TASK TO COMPLETE:
Return every row below word for word, with the pictures left out.

RAW DATA:

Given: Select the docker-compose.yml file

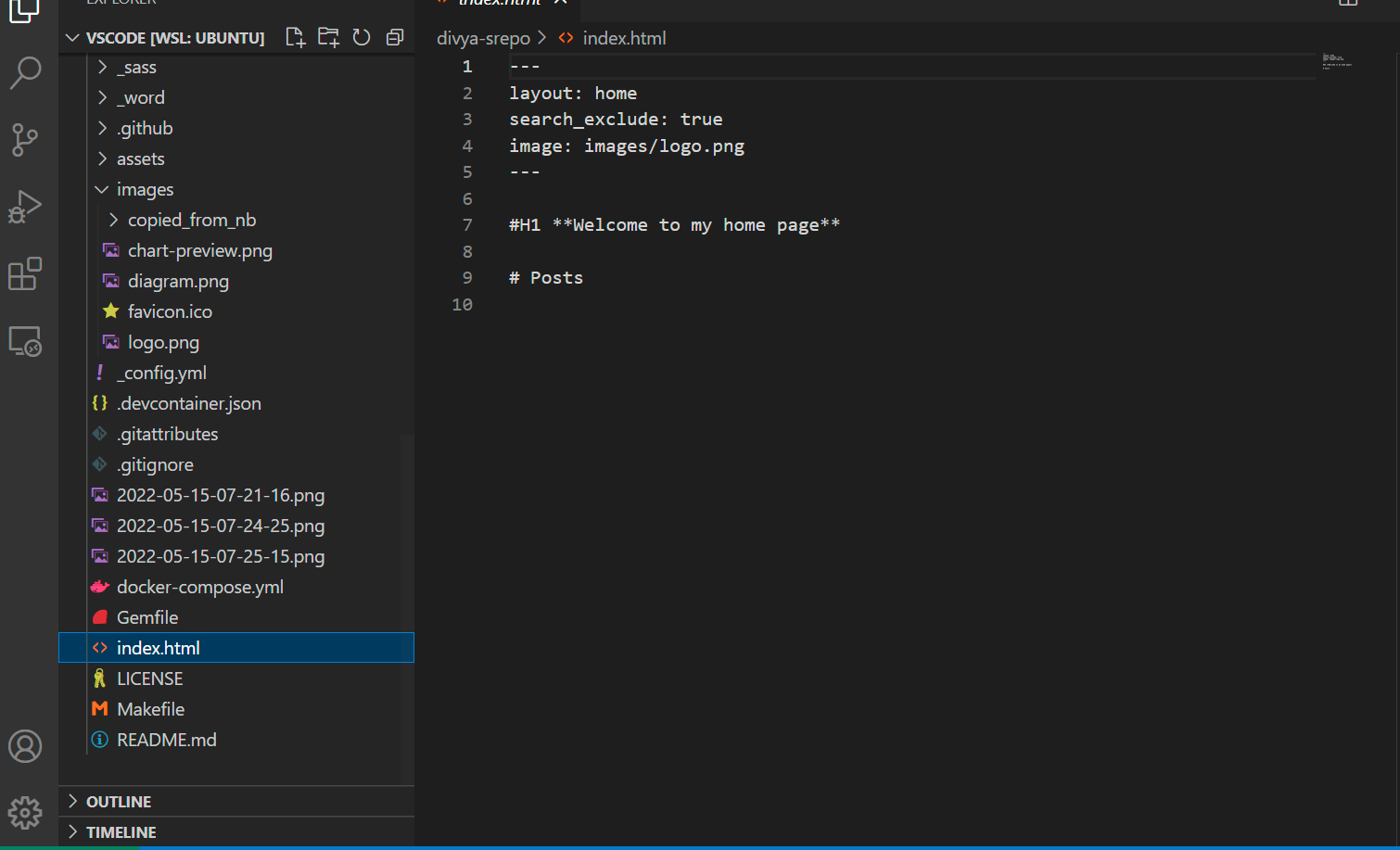Looking at the screenshot, I should [200, 587].
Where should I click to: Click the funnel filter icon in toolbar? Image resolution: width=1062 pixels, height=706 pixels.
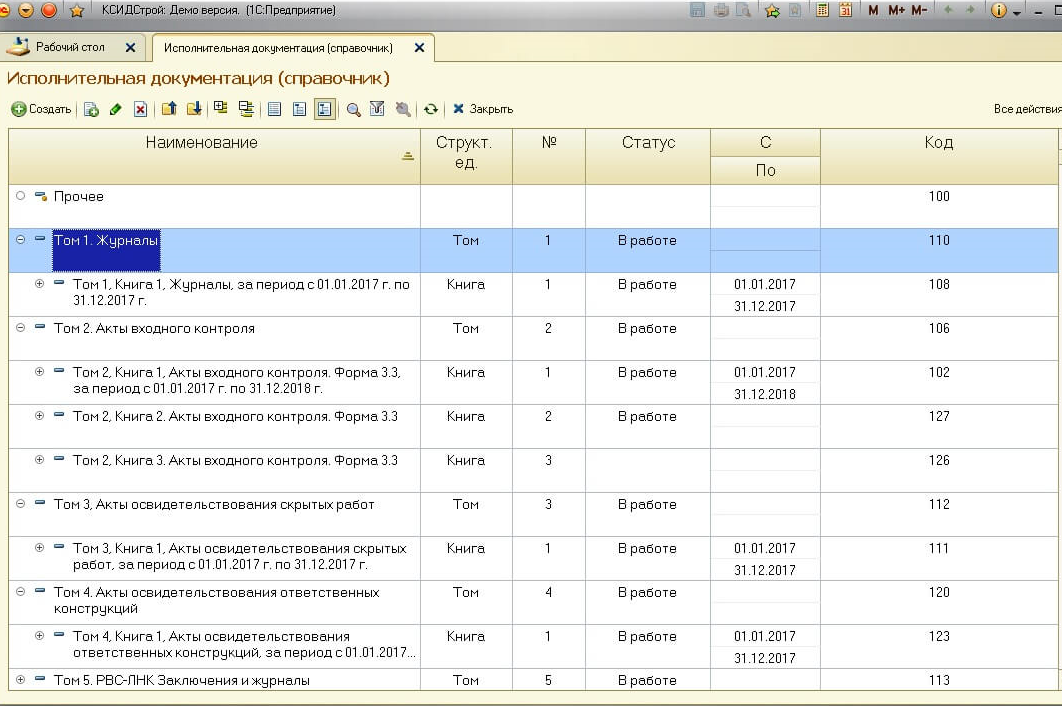pos(377,110)
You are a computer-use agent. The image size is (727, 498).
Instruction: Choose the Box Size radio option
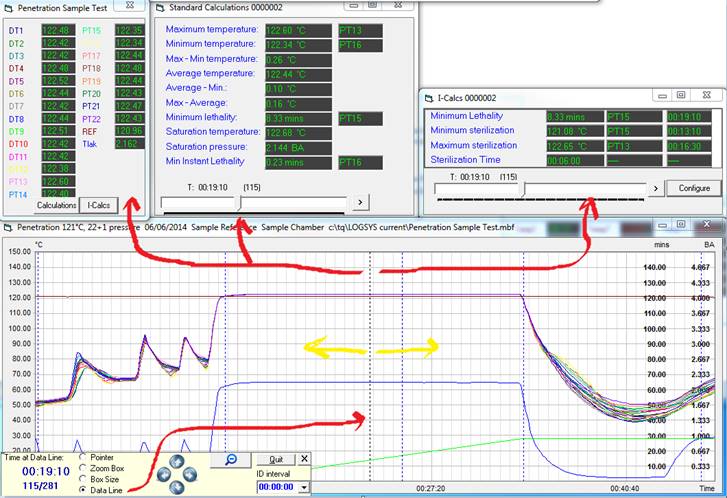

SOLUTION TO THIS TASK:
Given: Select the docker-compose.yml file

Looking at the screenshot, I should [200, 587].
Where should I click to: Click the funnel filter icon in toolbar? Image resolution: width=1062 pixels, height=706 pixels.
pos(377,110)
You are a computer-use agent. The image size is (727, 498).
Instruction: Choose the Box Size radio option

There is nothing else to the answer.